WASHINGTON — President Bush plans to challenge Cuba to hold free and open elections next year and will pledge to work with Congress to ease economic and travel restrictions if Fidel Castro agrees.

In a speech at the White House today, Bush is expected to reiterate his support for the embargo on Cuba. The president has taken a hard-line stance on Cuba, but a senior administration official said Sunday that he will announce an easing of some U.S. policies toward the hemisphere's only communist nation:

Bush will outline his proposals in a speech at the White House before he travels to Miami to help celebrate the 100th anniversary of Cuba's independence from Spain and attend a fundraiser for the Florida Republican Party.

The president's focus on Cuba could help solidify Cuban-Americans' support for his brother Jeb, who is running for a second term as Florida governor. Cuban-Americans are a key voter bloc in South Florida, and 74% of them voted for Jeb Bush in 1998.

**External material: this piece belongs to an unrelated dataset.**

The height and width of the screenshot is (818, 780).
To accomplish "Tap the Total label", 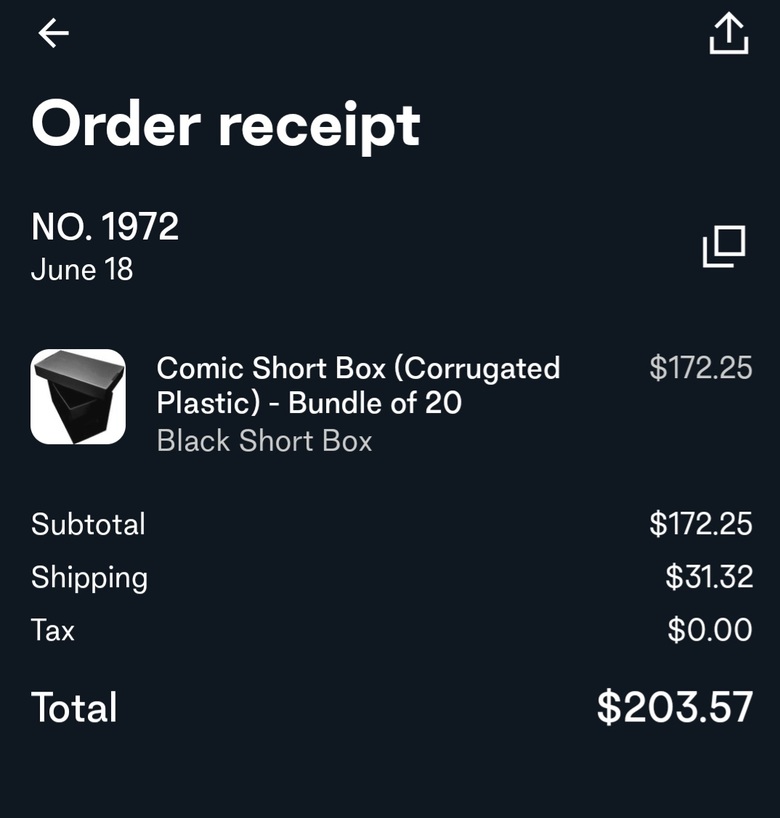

Former president Jimmy Carter, who ended a historic visit to Cuba Friday, said limits on tourism and trade could hurt Americans more than Cubans. The best way to promote peaceful change in Cuba is "through maximum contacts between our two countries," he said.

Administration officials say Bush wants to offer Castro a chance to end his country's isolation.

"Cuba has the opportunity to offer Cuban voters the substance of democracy, not just its hollow, empty forms," Bush intends to say, according to speech excerpts released Sunday. "The 2003 elections should be monitored by objective outside observers. These are the minimum steps necessary to make sure that next year's elections are a true expression of the will of the Cuban people."

Bush also is expected to call for freedom for opposition parties and the release of political prisoners.

The last elections for members of Cuba's 601-member National Assembly were held in January 1998. Castro has said the next elections will be held sometime next year. The Assembly meets only twice a year for a few days and has far less power than the 31-member Council of State, which Castro controls.